>>The studies in question asked: Given a successful shot N,
does the probability of success for shot (N+1) increase,
decrease, or stay the same?

>>The answer is "stays the same" in any sufficiently large
sample set. This isn't in the realm of opinion-- it's a
simple observation of real data. (That paper has since been
expanded to larger studies in multiple sports, as I mention
above.)

> As I said, there is more than just probability in succesful shots.
When you flip a coin then yes, those studies would be applicable.
As an ultimate example: you would never train if your consequent shot has the same probability of success.
But, nevertheless, people become better with shots as they are training hard.
Or become worse as they stop training, getting old or tired.

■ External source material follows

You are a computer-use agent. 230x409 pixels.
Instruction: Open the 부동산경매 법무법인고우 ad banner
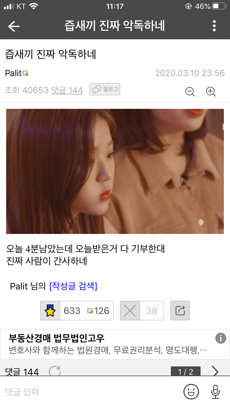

> These "studies" operate with average hit percentage, but that percentage already includes hitting streaks of different players.
A "hot hand" player makes a succesful shot not because his previous shot was successful, but because he's feeling good and unstopable today (which includes a number of factors).
And a "cold hand" player misses his shot because it is not his day, not because he missed his previous shot (he is sick today, for example).
The trick is that the average hit ratio of that player already includes his good or bad streaks and thus will certainly "confirm" that their streaks are nothing and are within the probability based on their average hit ratio.

Without having read the studies, I dare guess that Valg simplified it a bit. The reasonable way to study something like that would be to analyze a large sample of shots and see if the hits/misses on a per-game basis match a normal distribution... I.e. that hot-hand days and cold-hand days would just be statistical fluctuations.